Which lines below include "Switch"? Copy them all.

[Collected data]
_ _ _ _

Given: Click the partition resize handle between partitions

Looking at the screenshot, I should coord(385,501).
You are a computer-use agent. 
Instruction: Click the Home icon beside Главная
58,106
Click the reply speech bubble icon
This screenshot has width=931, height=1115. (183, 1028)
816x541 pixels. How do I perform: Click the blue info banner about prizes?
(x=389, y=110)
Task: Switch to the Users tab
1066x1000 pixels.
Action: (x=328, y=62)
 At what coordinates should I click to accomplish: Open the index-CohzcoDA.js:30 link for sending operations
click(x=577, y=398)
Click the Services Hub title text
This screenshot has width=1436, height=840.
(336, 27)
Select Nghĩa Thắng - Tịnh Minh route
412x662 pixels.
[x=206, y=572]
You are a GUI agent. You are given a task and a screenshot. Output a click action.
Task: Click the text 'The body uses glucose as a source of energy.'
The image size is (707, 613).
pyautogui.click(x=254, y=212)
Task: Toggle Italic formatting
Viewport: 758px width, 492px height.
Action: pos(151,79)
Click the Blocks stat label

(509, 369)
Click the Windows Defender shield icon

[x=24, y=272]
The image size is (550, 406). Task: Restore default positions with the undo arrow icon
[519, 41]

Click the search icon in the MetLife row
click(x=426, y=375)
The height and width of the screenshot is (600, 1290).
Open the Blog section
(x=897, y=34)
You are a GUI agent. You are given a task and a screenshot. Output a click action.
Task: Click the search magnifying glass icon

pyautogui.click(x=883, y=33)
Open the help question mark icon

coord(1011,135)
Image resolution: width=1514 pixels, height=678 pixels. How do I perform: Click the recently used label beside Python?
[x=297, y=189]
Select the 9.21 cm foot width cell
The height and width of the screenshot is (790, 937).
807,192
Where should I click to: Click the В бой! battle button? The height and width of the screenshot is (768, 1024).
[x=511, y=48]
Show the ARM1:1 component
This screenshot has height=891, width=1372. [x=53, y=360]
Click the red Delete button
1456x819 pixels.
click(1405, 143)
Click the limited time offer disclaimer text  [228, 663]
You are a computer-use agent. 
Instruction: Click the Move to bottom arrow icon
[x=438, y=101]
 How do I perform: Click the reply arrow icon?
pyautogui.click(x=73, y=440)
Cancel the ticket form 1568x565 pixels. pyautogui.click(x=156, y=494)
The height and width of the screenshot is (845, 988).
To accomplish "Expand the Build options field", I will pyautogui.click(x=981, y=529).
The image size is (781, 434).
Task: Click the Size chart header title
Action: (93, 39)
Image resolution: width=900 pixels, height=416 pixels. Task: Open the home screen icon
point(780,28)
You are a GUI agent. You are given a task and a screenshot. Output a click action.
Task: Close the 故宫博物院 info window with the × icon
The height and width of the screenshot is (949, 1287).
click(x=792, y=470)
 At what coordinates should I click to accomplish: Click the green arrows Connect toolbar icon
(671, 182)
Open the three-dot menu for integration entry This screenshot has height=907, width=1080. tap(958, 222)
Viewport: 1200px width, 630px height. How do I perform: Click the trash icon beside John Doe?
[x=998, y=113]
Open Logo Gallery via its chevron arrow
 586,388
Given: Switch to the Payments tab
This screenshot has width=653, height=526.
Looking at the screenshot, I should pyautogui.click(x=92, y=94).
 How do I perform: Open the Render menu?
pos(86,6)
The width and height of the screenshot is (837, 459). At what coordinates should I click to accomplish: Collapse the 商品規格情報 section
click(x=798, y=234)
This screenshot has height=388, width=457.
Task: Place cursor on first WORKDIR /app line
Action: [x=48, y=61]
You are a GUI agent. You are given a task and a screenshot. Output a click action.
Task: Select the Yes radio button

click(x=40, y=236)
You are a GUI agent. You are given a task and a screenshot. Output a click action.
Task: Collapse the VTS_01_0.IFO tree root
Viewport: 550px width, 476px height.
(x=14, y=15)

_ _ _ _

## Finished task
Task: Switch to the Users tab
Given: Switch to the Payments tab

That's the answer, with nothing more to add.